Resolver incógnitas es llevarlas al otro lado y darles la vuelta para que se despejen, ponerlas del revés, para que dejen de ser incógnitas y se conviertan en algo conocido y resuelto. Como las personas, como las preocupaciones, como los problemas... Para que luego digan que las matemáticas no sirven para nada.

25 agosto 2009

La transparencia

Ser transparente para Clara le daba más problemas que otra cosa. Que todo el mundo viera su interior no le hacía ninguna gracia ya que no podía decir lo que pensaba sin que alguien se lo dijera previamente después de haberle visto por dentro. Una fina membrana cubría el cuerpo de Clara. Su piel no había terminado de formarse y los médicos decían que había nacido antes de tiempo. Le era imposible mentir, disimular o ser diplomática, ya que los pensamientos y sentimientos que le recorrían el cuerpo y la cabeza se veían con tanta claridad como el interior de una botella de cristal.

Un amigo suyo le aconsejó que si quería tener una piel más gruesa, tendría que aprender a mentir. De esta forma, a cada mentira que dijera Clara, su piel engrosaría. En su desesperación Clara probó. Y empezó a inventar historias. Pero le era imposible decir tres mentiras seguidas, así que la piel recién nacida, desaparecía y volvía a mostrar todo lo que tenía dentro. Intentó mentir en la oficina, pero no salió y la despidieron. Se metió en un grupo de teatro, probó en la política, vendiendo productos de cosmética, escribió en algún periódico e incluso se prostituyó alguna vez a ver si podía mentir en los orgasmos, que decían que era lo más fácil. Sin embargo, estos intentos le daban más insatisfacciones que otra cosa. A lo mejor tenía que aprender a vivir con aquella transparencia a pesar de todo.
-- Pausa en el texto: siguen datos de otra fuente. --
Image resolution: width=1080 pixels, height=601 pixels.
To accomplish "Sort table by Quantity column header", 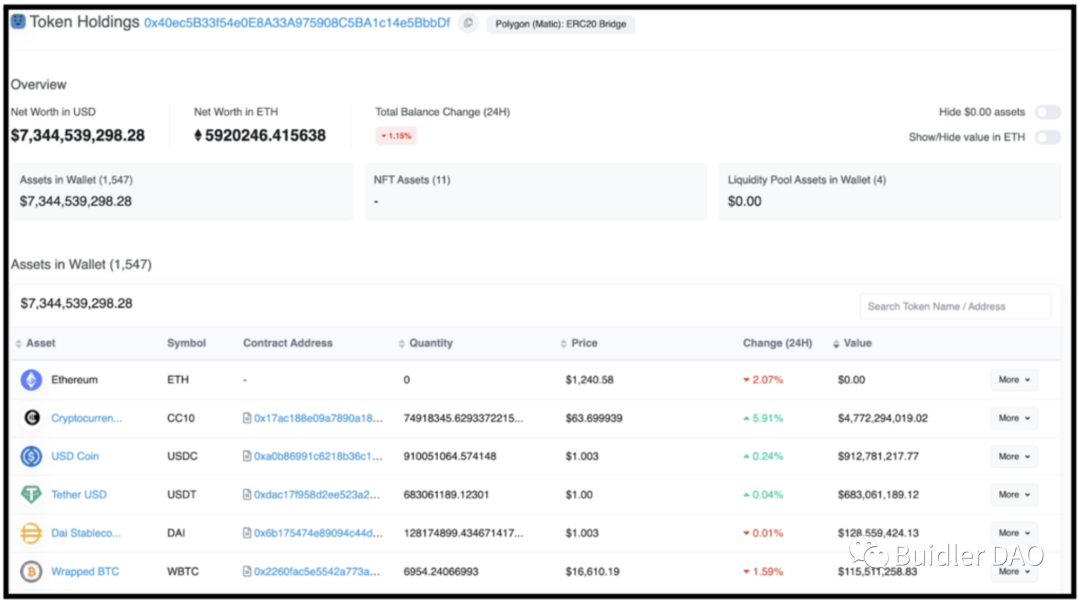I will [430, 343].
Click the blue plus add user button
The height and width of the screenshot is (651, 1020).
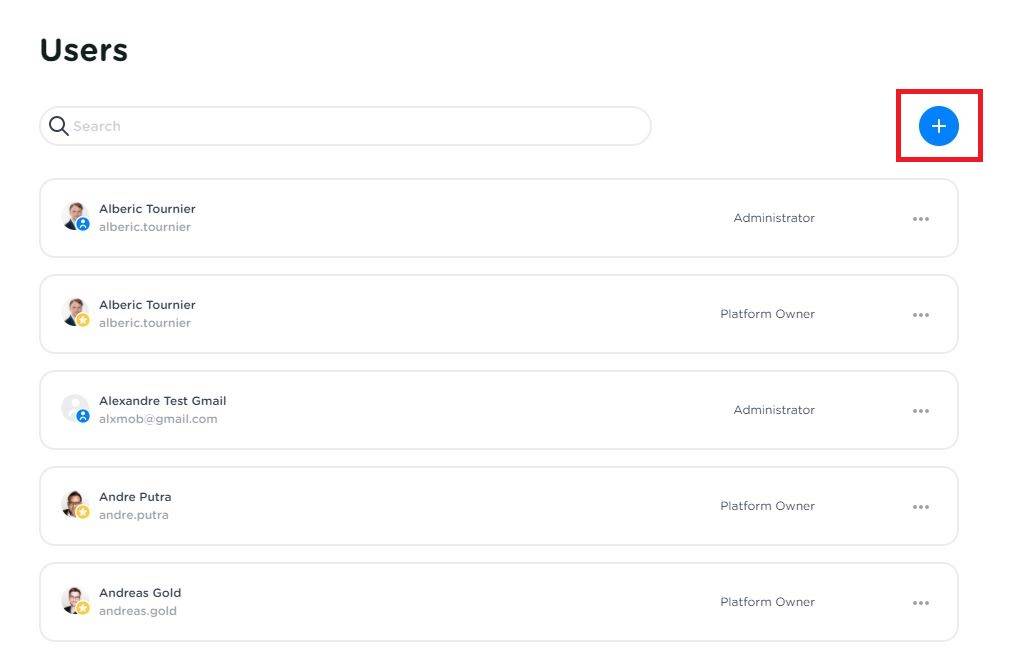coord(938,126)
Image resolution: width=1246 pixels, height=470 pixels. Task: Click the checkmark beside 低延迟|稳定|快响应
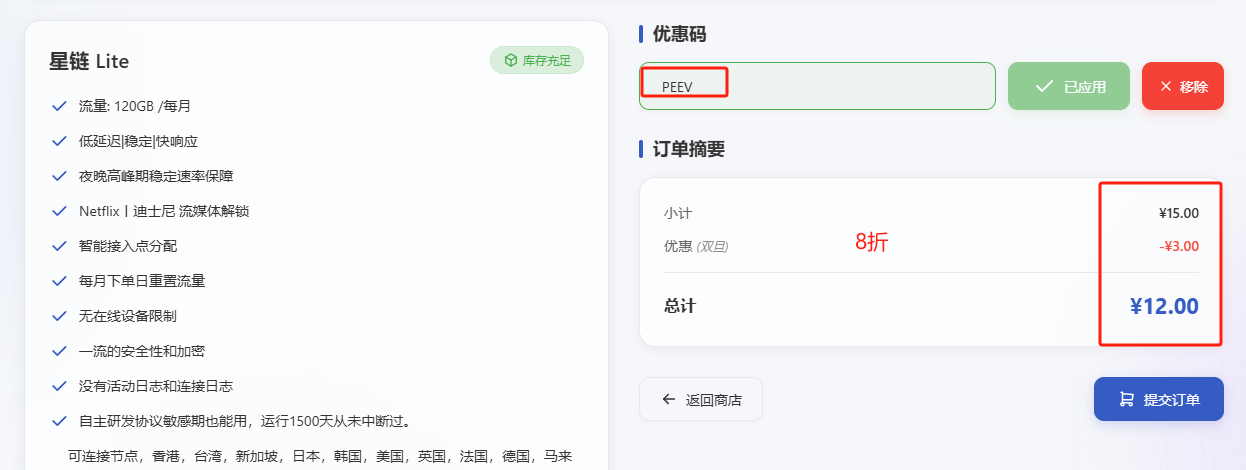59,141
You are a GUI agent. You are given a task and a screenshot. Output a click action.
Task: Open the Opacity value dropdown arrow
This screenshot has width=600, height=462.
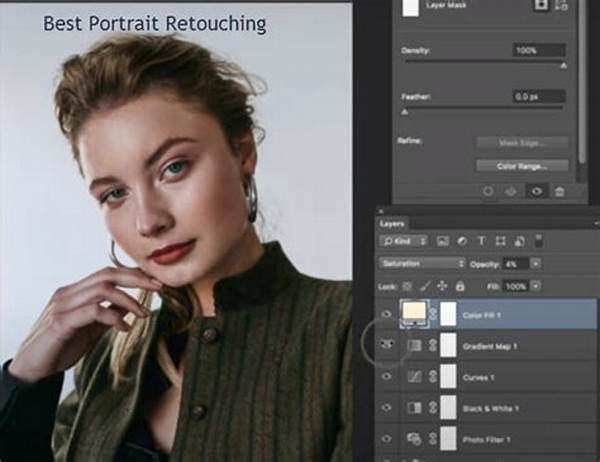(x=536, y=264)
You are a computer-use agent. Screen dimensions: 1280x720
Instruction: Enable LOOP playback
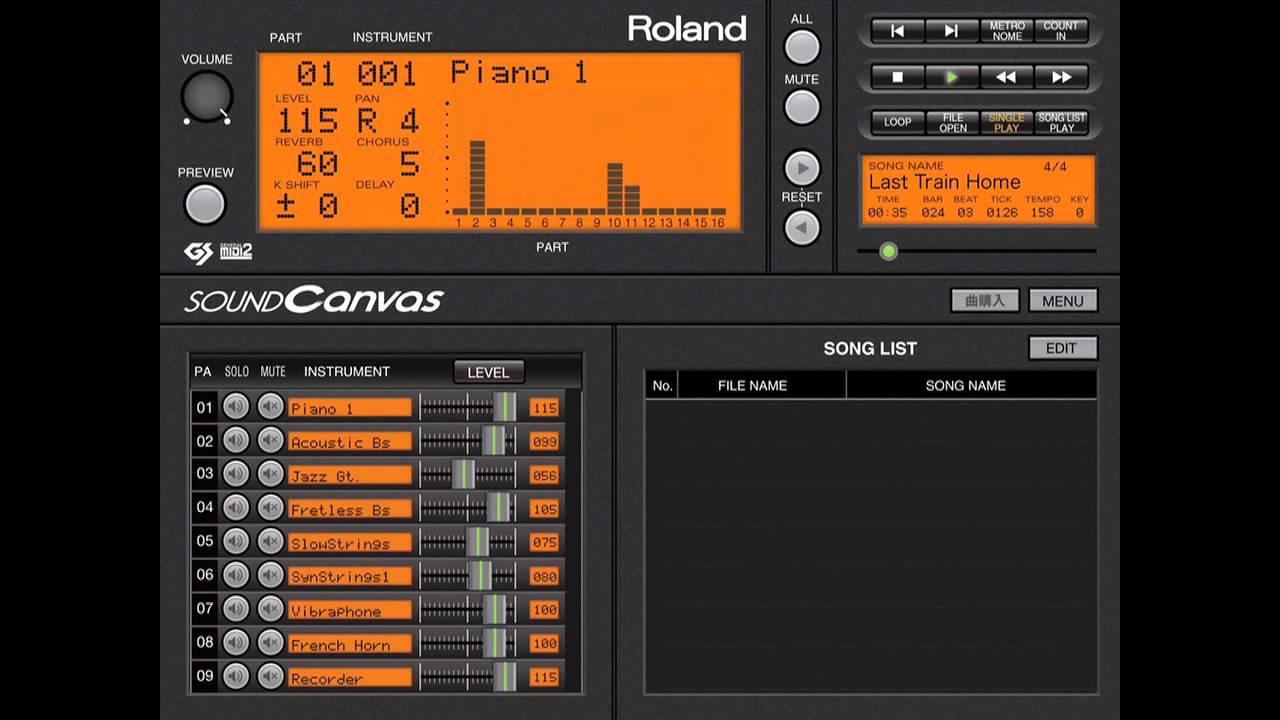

De tanto deambular por la mentira, su ingenio se agudizó. Empezó a decir lo que pensaba y lo que sentía antes de que nadie se lo viera. Poco a poco, finas capas de piel envolvieron su cuerpo de verdades hasta el día en que quedó totalmente cubierto. La piel resultante era un poco rugosa al tacto y cuando se erizaba, le salían pequeñas púas punzantes.